### [抜粋本文]
====

結論 本件審判の請求は、成り立たない。 
理由 1.手続の経緯・本願発明の認定
本願は平成14年6月28日に出願されたものであって、平成20年11月25日付けで拒絶の査定がされたため、これを不服として同年12月15日付けで本件審判請求がされたものである。
当審においてこれを審理した結果、平成22年1月4日付けで、新たな拒絶の理由を通知したところ、請求人は同年3月8日付けで、意見書を提出した。
さらに、当審において、平成22年4月21日付けで、新たな拒絶の理由を通知したところ、請求人は同年6月4日付けで、意見書を提出した。

2.当審の判断
2.-1 本願発明の認定
本願の請求項1に係る発明(以下「本願発明」という。)は、平成20年12月15日付けで補正された明細書の特許請求の範囲における、
【請求項1】に記載された事項によって特定されるべきものであり、その記載は次のとおりである。
「パチンコ遊技機の本体に軸支されて扉状に開閉可能で、閉鎖状態において該パチンコ遊技機の遊技盤を臨ませるための窓を有する窓扉であって、
前記窓を閉鎖する表側透明板と窓枠部分とが一体成形された合成樹脂製で、その横幅、高さは該窓扉の横幅、高さとそれぞれ整合する板状構造体を不可分の一部として備え、
前記表側透明板の背後側にて前記窓を閉鎖する状態で配されて前記窓扉の閉鎖時には前記遊技盤と対面して自身と前記遊技盤との間に遊技領域となる空間を形成する裏側透明板が接着されており、
前記遊技盤を保持する中枠に軸支されて前記パチンコ遊技機に取り付けられ、閉鎖状態では前記中枠を背後にして前記窓に遊技盤を臨ませる
ことを特徴とするパチンコ遊技機の窓扉。」

====

### [作業目的 A]
パチンコ遊技機の窓扉に関する審決の抜粋について、以下に答えよ。
(i) 本願が出願された日付
(ii) 拒絶の査定がされた日付
(iii) 平成22年4月21日付けの拒絶の理由の通知に対し、請求人が意見書を提出した日付
### [作業目的 B]
パチンコ遊技機の窓扉に関する審決の抜粋に現れる日付を、重複を除いてすべて挙げよ。「同年」で示されたものは年を補い、平成何年何月何日の形で記すこと。
### [作業目的 C]
パチンコ遊技機の窓扉に関する審決の抜粋を、最後の文の後から書き継げ。

### [表示情報]
====

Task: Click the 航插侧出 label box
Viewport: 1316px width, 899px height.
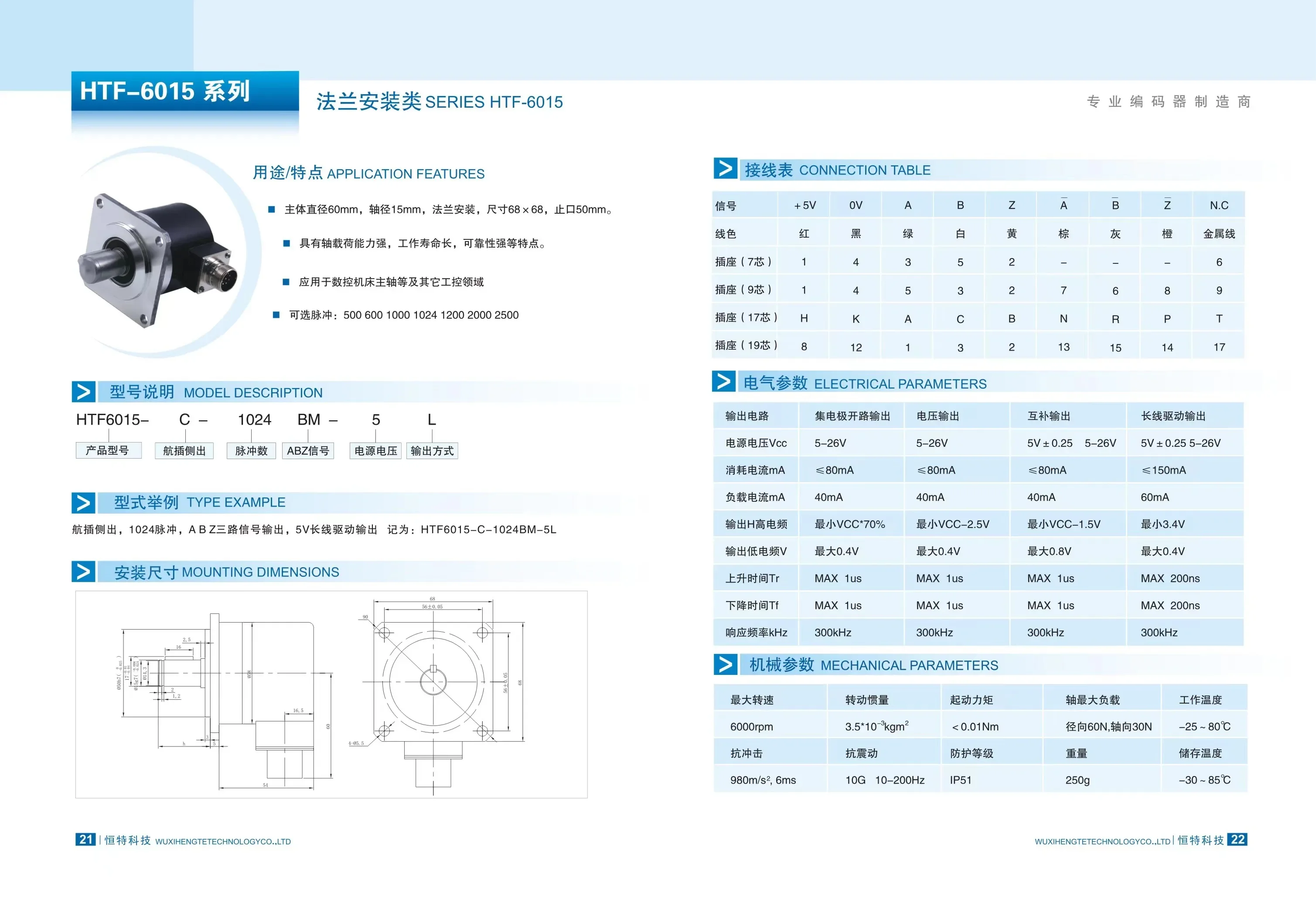Action: pos(184,451)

====

### [出力結果 A]
(i) 平成14年6月28日
(ii) 平成20年11月25日
(iii) 平成22年6月4日

### [出力結果 B]
平成14年6月28日
平成20年11月25日
平成20年12月15日
平成22年1月4日
平成22年3月8日
平成22年4月21日
平成22年6月4日

### [出力結果 C]
なお、本願発明において、窓扉は「パチンコ遊技機の本体に軸支されて」及び「遊技盤を保持する中枠に軸支されて」と、2つの異なる名称の部材に軸支されているが、「パチンコ遊技機の本体」が、本願の明細書及び図面を参照しても明らかでなく、中枠に軸支されているに統一した場合、請求項の記載に矛盾が生じないので、「(窓扉は)中枠に軸支されている」ものとして、以下検討する。

2.-2 引用刊行物の記載事項
当審の拒絶理由に引用した実公昭38-24254号公報(以下「引用例1」という。)には、以下の記載が図示とともにある。
ア.「考案の詳細な説明
本案は、パチンコ機における競技盤の前面にガラス板を支持する支持枠に関する。これを図面に付いて説明すると、aはパチンコ機体bは本考案に係る支持枠を示す。支持枠bは透明な合成樹脂からなり、ブラウン管面状に彎曲させた前面1と四周の框2からなり、框2の上部にはガラスの差入孔3を穿つてガラス板4を挿入し、ガラス板4の両側縁および下縁は框2の両側および溝5により支持させる。なお6は框2の外周に設けた係止溝で、機体aの競技窓孔周縁のレール7に滑合する。もつとも機体と枠との取付けは、上記したように溝6、レール7によらず釘付けにしたり蝶番付けしたりしてもよい。
要するに本案は、透明な合成樹脂で形成された前面1を有し、その内側にガラス板4を取付けるようにしてあるから、全体として従来永久磁石により球を誘導し不正に競技をすることを避けるための二重ガラス式ガラス支持枠と同様に不正競技をすることができなくさせると共にガラス板は一枚で足り、しかも前面1は硬質合成樹脂のために内側のガラスの割れるのを保護し、その上同一寸法の規格のものを簡単かつ大量に提供できる。」

イ.「実用新案登録請求の範囲
枠体を硬質合成樹脂で塑造して枠前面には透明部を一体に設けると共に枠体内周にはガラス保持溝を形成し、該溝に保持させたガラスを透明部の内面に間を存して対面させるようにしたパチンコ機用前面ガラス支持枠。」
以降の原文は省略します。